The important distinction here is that we need to take a look at what’s truly creating the resistance around our habit change and what’s really stopping us from being disciplined.  What I would suggest is that it’s not so much taking the action, but it’s the shame and the guilt around not taking the action.  If we can remove the resistance, then there’s nothing that’s holding us down anymore.  Then, what we find is that, over time, you become tired of breaking promises to yourself and you actually end up fulfilling those behavioral changes.

I listened to another interview recently between Andrew Huberman and David Goggins.  Huberman shared a new scientific discovery around a part of the brain called the anterior midcingulate cortex which he described as the “seat of willpower” in the brain and possibly the “seat of the will to live”.  Essentially, when you do difficult things that you don’t want to do – the key being that you DON’T want to do them – this area of the brain grows.  Stop doing those things, this area of the brain shrinks.  Start enjoying those things, this area of the brain shrinks.

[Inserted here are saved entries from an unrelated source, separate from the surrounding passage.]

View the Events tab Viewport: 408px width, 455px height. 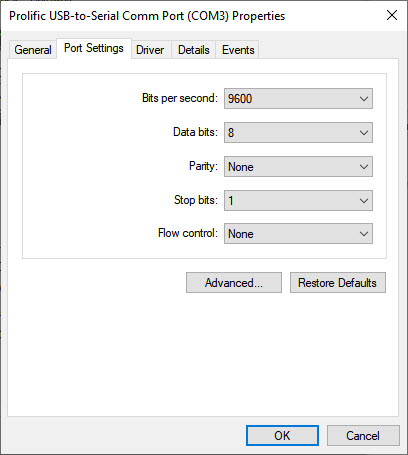tap(238, 50)
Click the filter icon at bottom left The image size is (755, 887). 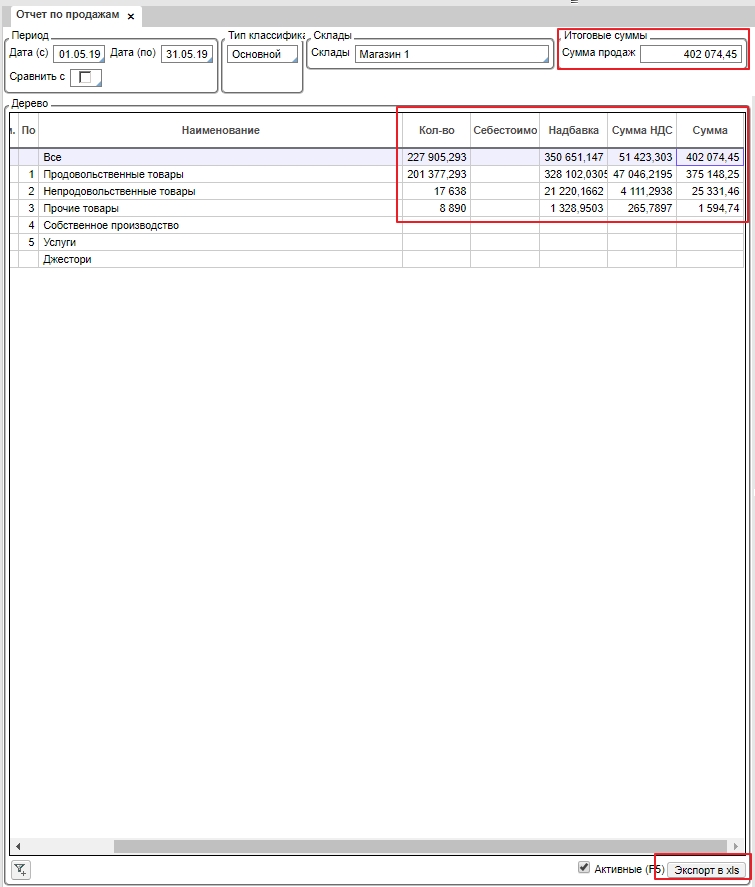point(20,870)
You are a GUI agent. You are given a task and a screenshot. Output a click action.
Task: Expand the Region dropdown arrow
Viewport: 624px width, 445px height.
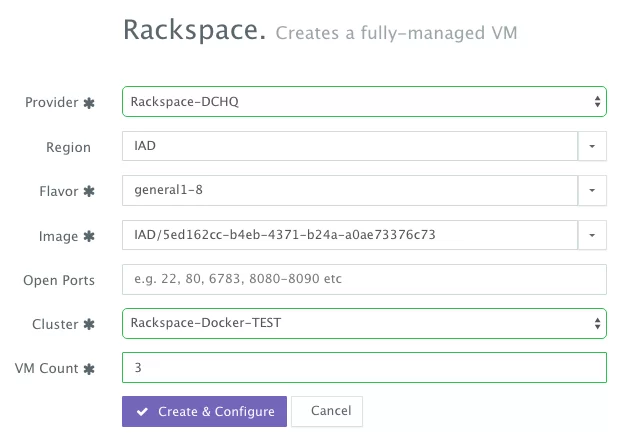coord(592,147)
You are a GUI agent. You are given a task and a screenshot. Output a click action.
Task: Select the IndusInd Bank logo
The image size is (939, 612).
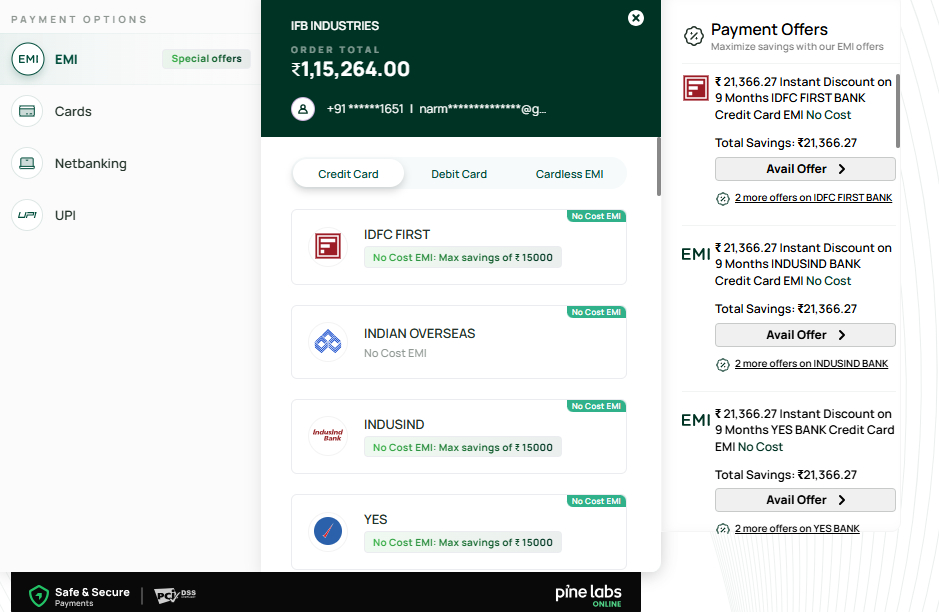328,436
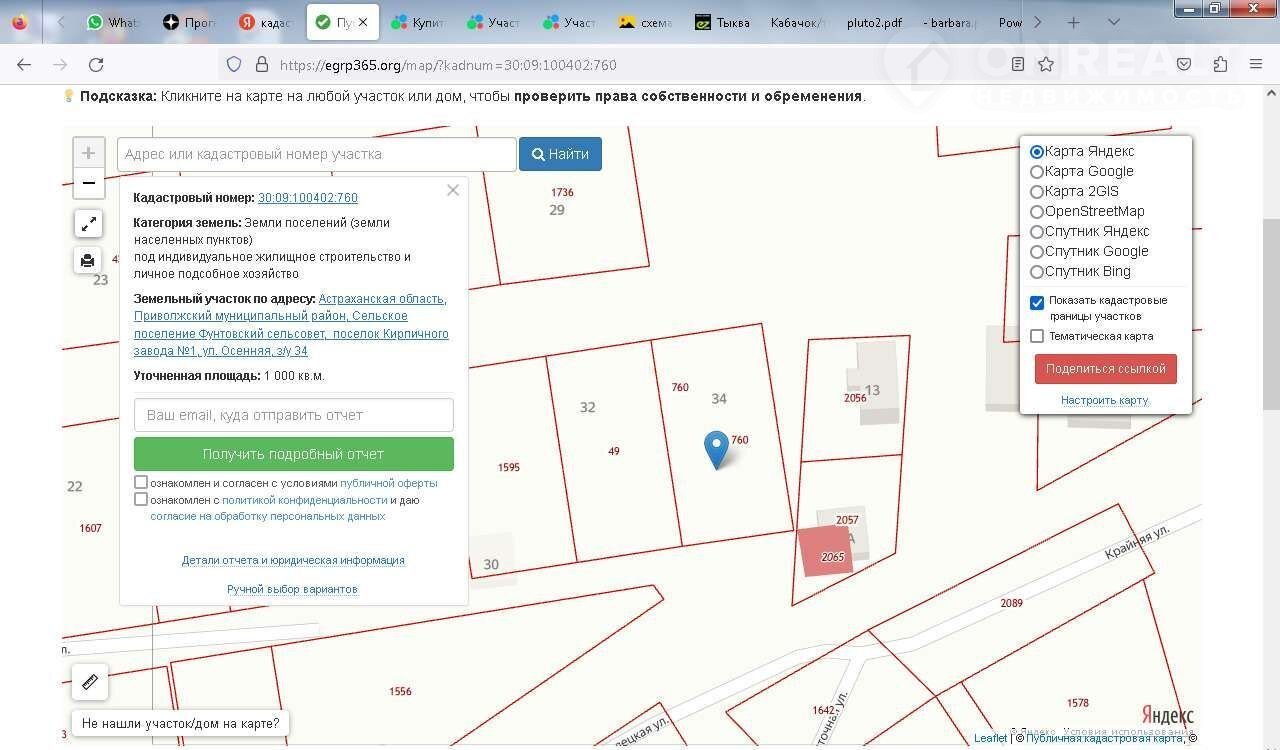Zoom out the map with minus button
The image size is (1280, 750).
click(x=88, y=183)
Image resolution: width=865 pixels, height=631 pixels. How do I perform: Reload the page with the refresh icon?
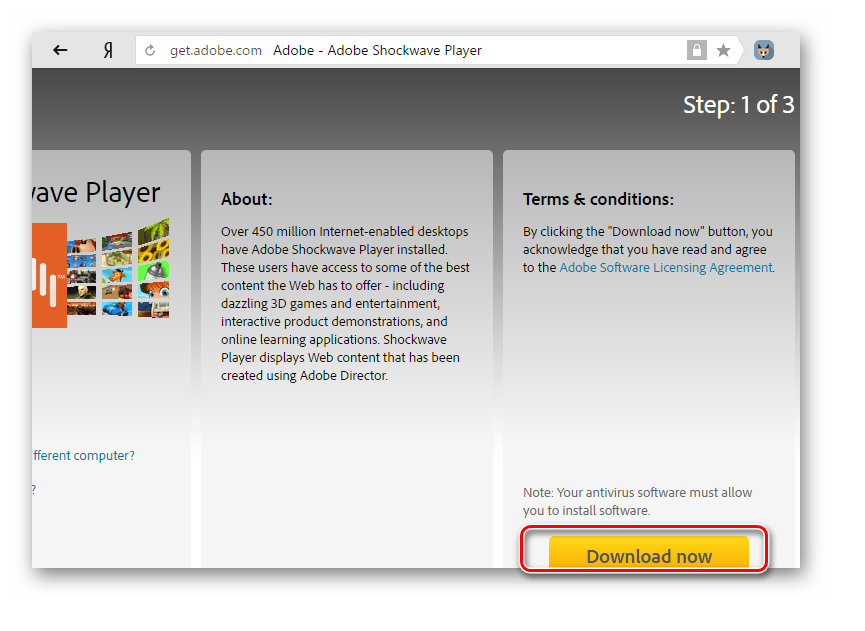[151, 50]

If you hate doing cold plunges, but you do them every day, this area of the brain grows.  The same goes for NOT enjoying working out, meditating, going in the sauna, running, making sales calls, creating content, or pretty much anything else you can think of that you DON’T want to do, but know you should do.  When we consistently push ourselves through the resistance of engaging in these activities, science shows that this area of the brain keeps growing.

The Formula For Unshakeable Discipline

We can now see that there’s a formula for becoming more disciplined and, ultimately, more confident in ourselves.  If you take this idea of keeping the promises you make to yourself, combine it with intentionally doing things you don’t want to do, and add in my proposal of being 110% committed to the change, but also 100% okay with your shortcomings as to reduce the build up of negativity, then you’ve got a blueprint for creating discipline.

If I could add one more distinction to this formula it would be to take a look at your thinking process in the moments when you break your promise to yourself.  Because if you can become more aware of the thinking that preceded you NOT doing what you told yourself you would do, you can begin to recalibrate your thought process so that next time you can catch yourself before you have a misstep.

In recovery, we have a motto that says “one day at a time” and it’s applicable to any changes you’re wanting to make in your life.  Whether you’re wanting to get in shape and lose weight, grow your business, improve your relationship, quit a vice, or anything in between, it’s important to make the change incrementally and accumulate small wins over time.

Just remember that any change you’re wanting to make is a decision that YOU and you alone are making.  Nobody is forcing you to do anything.  But the formula is there  – keep the promises you make to yourself, do the things you don’t want to do, stay committed, and avoid the negative spiral of self-judgment, guilt, and shame along the way.  Give yourself some grace in the process and realize that no change worth making happens over night.  Take it one day at a time – the only competition you have is yourself.